(Beginning of SOURCE INFORMATION)

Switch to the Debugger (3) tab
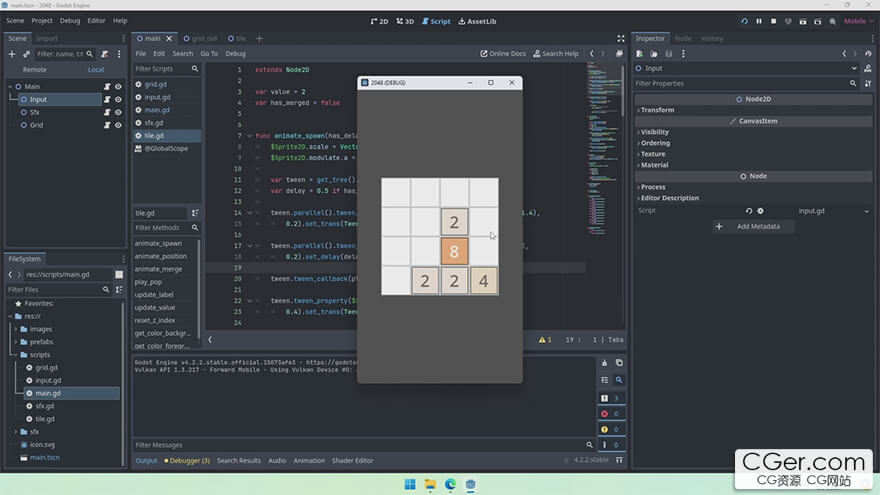 [187, 460]
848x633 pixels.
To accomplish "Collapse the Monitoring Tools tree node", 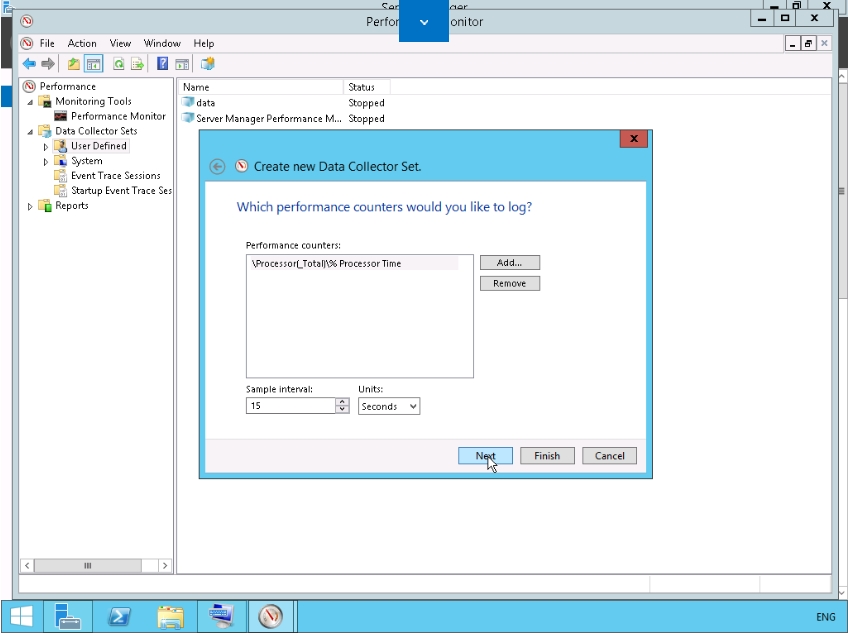I will click(x=30, y=102).
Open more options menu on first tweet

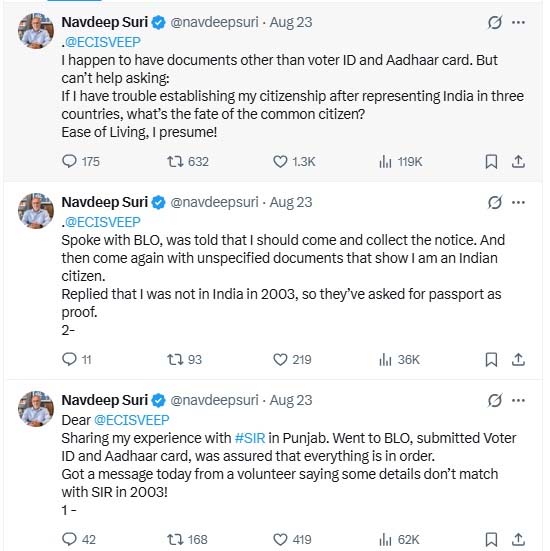pos(518,22)
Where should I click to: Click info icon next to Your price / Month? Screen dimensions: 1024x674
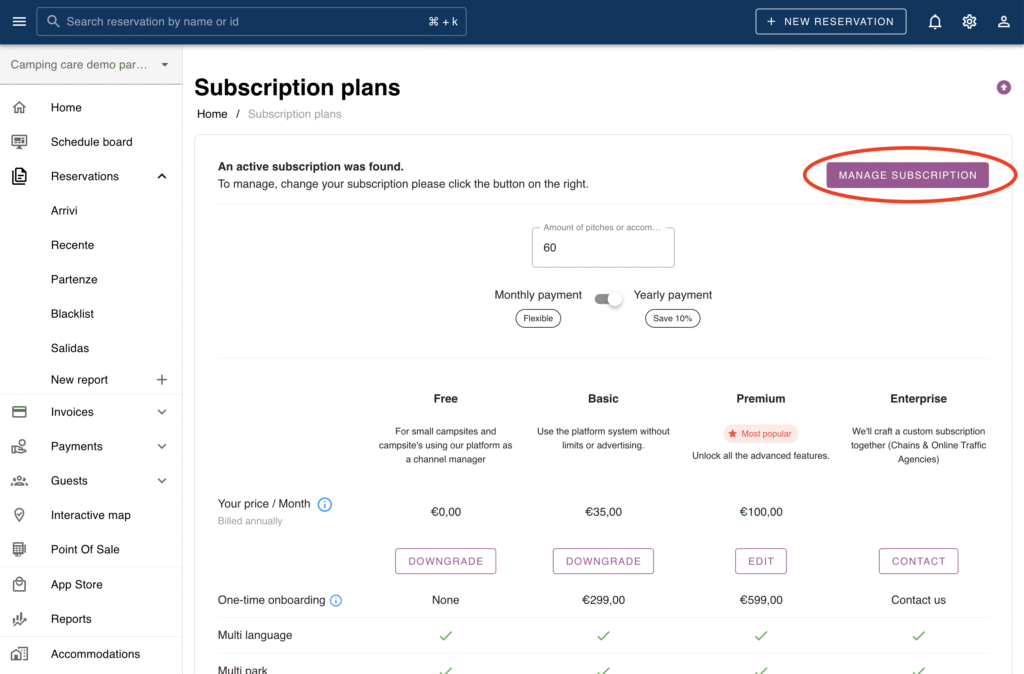point(325,504)
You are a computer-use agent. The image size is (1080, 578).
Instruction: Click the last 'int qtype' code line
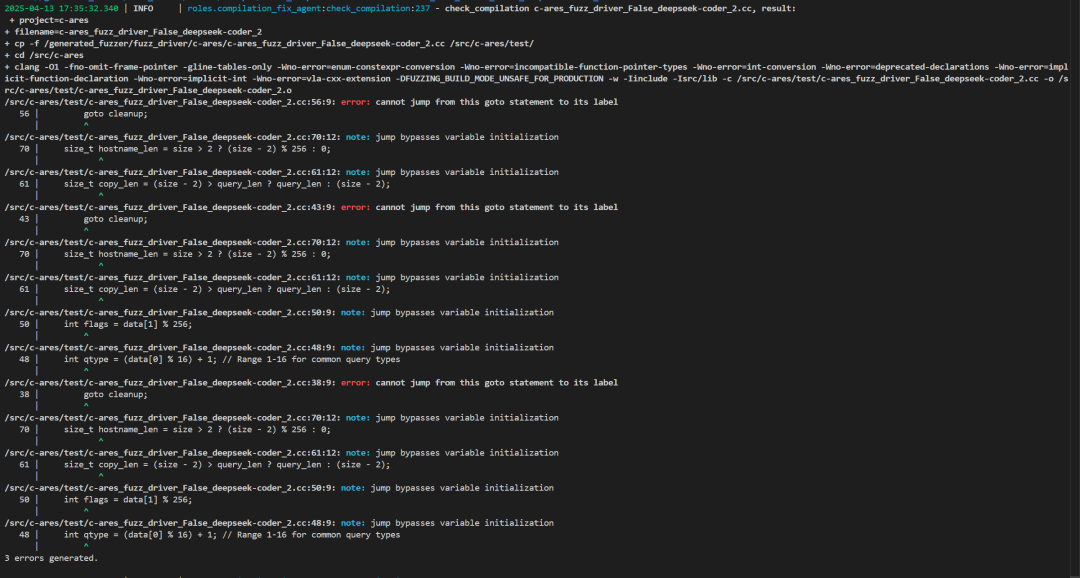pos(231,535)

(End of SOURCE INFORMATION)

#### [PROBLEM STATEMENT]
Could you write out exactly the lines running from the one with "Open more options menu on first tweet" through the last line of the data above, both ends kept, and omit any picture?

#### [EXERCISE RESPONSE]
Open more options menu on first tweet

pos(518,22)
Where should I click to: Click info icon next to Your price / Month? Screen dimensions: 1024x674
point(325,504)
You are a computer-use agent. The image size is (1080, 578).
Instruction: Click the last 'int qtype' code line
pos(231,535)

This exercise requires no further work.